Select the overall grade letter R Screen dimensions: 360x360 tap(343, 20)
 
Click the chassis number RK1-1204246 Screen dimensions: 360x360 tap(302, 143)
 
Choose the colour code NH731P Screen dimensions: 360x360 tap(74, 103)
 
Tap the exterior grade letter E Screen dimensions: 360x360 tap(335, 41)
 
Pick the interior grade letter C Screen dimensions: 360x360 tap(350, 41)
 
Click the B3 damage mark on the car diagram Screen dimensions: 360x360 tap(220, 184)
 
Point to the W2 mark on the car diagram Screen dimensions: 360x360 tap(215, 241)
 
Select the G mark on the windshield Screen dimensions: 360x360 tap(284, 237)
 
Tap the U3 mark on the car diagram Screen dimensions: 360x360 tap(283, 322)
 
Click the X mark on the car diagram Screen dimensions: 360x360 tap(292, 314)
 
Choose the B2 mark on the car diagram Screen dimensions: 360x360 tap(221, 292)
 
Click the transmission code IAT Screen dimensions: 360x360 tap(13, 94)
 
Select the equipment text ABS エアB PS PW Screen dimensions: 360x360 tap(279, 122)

● **Directions**:
Output the data above as a Markdown table with two columns, Row and Entry. Number each line under Row, put its text under Entry, and leave out the blank lines.

● **Complete response**:
| Row | Entry |
|---|---|
| 1 | Select the overall grade letter R Screen dimensions: 360x360 tap(343, 20) |
| 2 | Click the chassis number RK1-1204246 Screen dimensions: 360x360 tap(302, 143) |
| 3 | Choose the colour code NH731P Screen dimensions: 360x360 tap(74, 103) |
| 4 | Tap the exterior grade letter E Screen dimensions: 360x360 tap(335, 41) |
| 5 | Pick the interior grade letter C Screen dimensions: 360x360 tap(350, 41) |
| 6 | Click the B3 damage mark on the car diagram Screen dimensions: 360x360 tap(220, 184) |
| 7 | Point to the W2 mark on the car diagram Screen dimensions: 360x360 tap(215, 241) |
| 8 | Select the G mark on the windshield Screen dimensions: 360x360 tap(284, 237) |
| 9 | Tap the U3 mark on the car diagram Screen dimensions: 360x360 tap(283, 322) |
| 10 | Click the X mark on the car diagram Screen dimensions: 360x360 tap(292, 314) |
| 11 | Choose the B2 mark on the car diagram Screen dimensions: 360x360 tap(221, 292) |
| 12 | Click the transmission code IAT Screen dimensions: 360x360 tap(13, 94) |
| 13 | Select the equipment text ABS エアB PS PW Screen dimensions: 360x360 tap(279, 122) |